The authors caution that given each country’s reproductive number was fixed for the analysis, the ability of individual-level measures (eg, contact tracing, quarantine, use of cloth masks) to slow transmission of the virus was not taken into account, so the true costs for countries could be lower.
“The costs of a COVID-19 response in the health sector will escalate, particularly if transmission increases”, says Dr Agnès Soucat, Director of the Department of Health Systems Governance and Financing at WHO, Switzerland. “So instituting early and comprehensive measures to limit the further spread of the virus will be vital if we are to conserve resources and sustain the response.”
“Given the lack of pandemic preparedness in low- and middle-income countries, and the limited resilience of their health systems, major investment will be needed to counter the COVID-19 outbreak–reflecting the constrained health capacity in countries which are facing a virus that has spread and established itself”, says co-author Dr Lucy Boulanger from WHO, Switzerland. “The arguments for investing in preparedness are strong, juxtaposed against this massive price tag for the response to COVID-19, and coupled with the expected shock on the global economy.”
In February 2020, WHO outlined the priority public health measures required by countries to counter the COVID-19 pandemic in the Strategic Preparedness and Response Plan (SPRP; table 1).
In this study, researchers modelled the future health-care costs of the full response plan to counter the COVID-19 outbreak in 73 LMICs (accounting for 93% of the total population in LMICs) under three scenarios–the status quo in which current measures to restrict movement and ensure physical and social distancing continue so transmission levels are maintained; and under scenarios where restrictions are relaxed and transmission is increased by 50%, or when public health and social measures are intensified and transmission is decreased by 50% (table 2).
The number of COVID-19 cases were calculated from June 26, 2020, for each of the three scenarios over four weeks (ie, until July 24) and 12 weeks (until Sept 18), using an SEIR model–which captures the rate that people move from states of being susceptible, to exposed, to infected, and to recovered.
The researchers then modelled the cost of healthcare staff, equipment (eg, personal protective equipment, diagnostic tests), and infrastructure (eg, upgrading laboratories for diagnostic testing, establishing field hospitals to treat COVID-19 patients) that would be accrued by implementing the actions in the strategic response plan.
The total health-care costs for the COVID-19 response in the status quo scenario were estimated at around US$52 billion over four weeks, or US$8?60 per person. This amounts to around 20% of the health expenditure in low-income countries in 2017 (of US$41 per capita for a whole year).

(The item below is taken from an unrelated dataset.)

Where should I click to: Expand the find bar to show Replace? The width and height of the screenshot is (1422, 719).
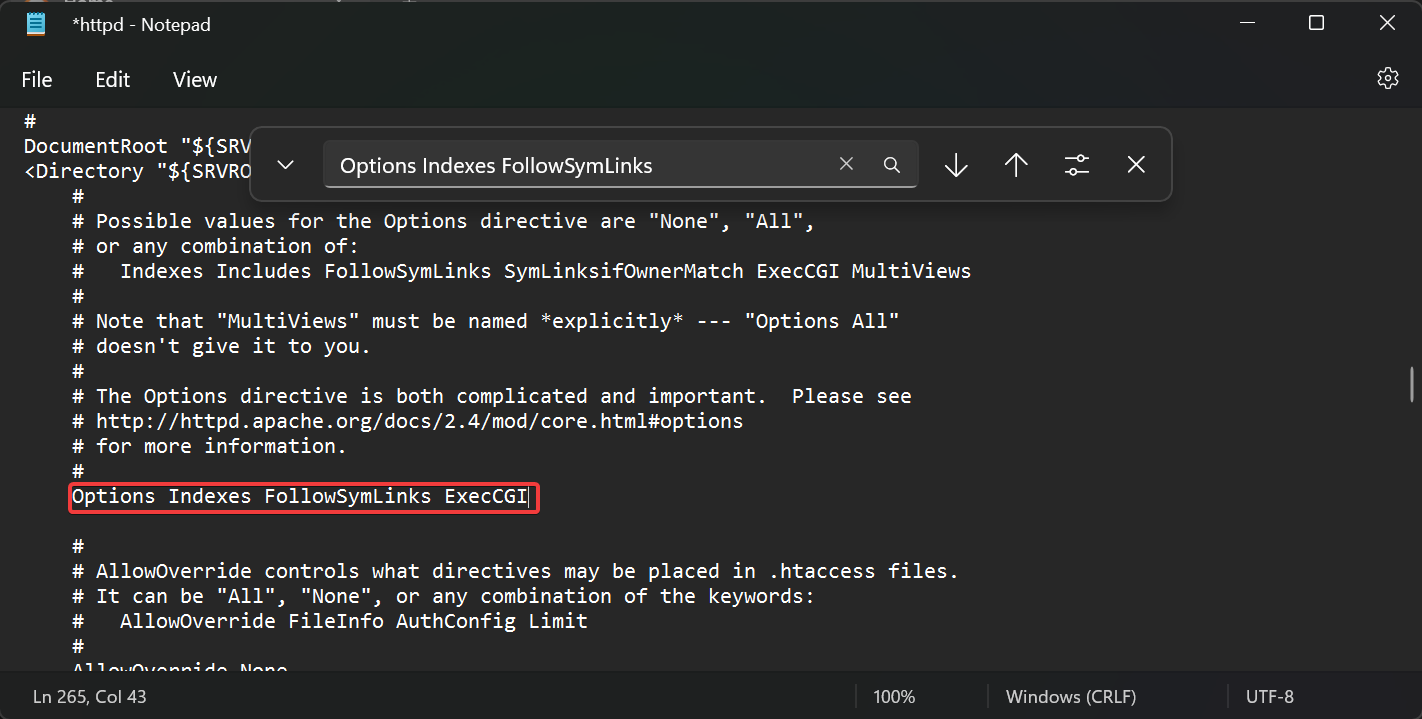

For the decreased or increased transmission scenarios, the totals were about US$33 billion (US$5.42 per person) and $62 billion (US$10?15 per person), respectively (table 3).
Over 12 weeks, the costs are projected to triple under the status quo (US$154 billion) and increased transmission scenarios (US$197 billion), and to reach around US$52 billion in the decreased transmission scenario. The similarity in the price tag of the status quo scenario for 4 weeks and the decreased transmission scenario for 12 weeks highlights the importance of working to reduce virus transmission and contain the cost of the response, researchers say.

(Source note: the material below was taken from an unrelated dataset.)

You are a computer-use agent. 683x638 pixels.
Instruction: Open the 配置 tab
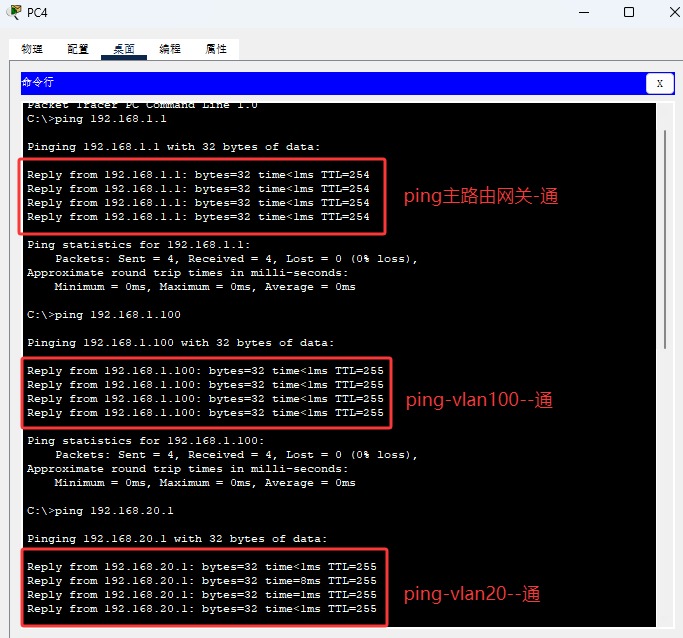(78, 49)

The main cost drivers were clinical case management (54% overall cost; eg, field hospitals, biomedical equipment, drugs, safe burial teams), maintaining essential services (21%; eg, coordination teams, salaries, outreach teams, rented ambulances), rapid response and case investigation (14%; eg, contact-tracing teams), and infection prevention and control (9%; eg, protective equipment, masks, hand-washing stations; table 4).
“Our results emphasize that critical components of health systems need to exist when an outbreak occurs – including healthcare staff, laboratories, and mechanisms for coordination – as these are essential to deliver an effective response”, says Dr Tessa Tan-Torres Edejer who led the research. “More work needs to be done at the country level to identify gaps in both preparedness and response for this and future pandemics.”
The authors note several limitations, including that the analysis did not include isolation, quarantine, or waste management costs, and the use of international market prices without freight, insurance, and import tariffs might also underestimate costs.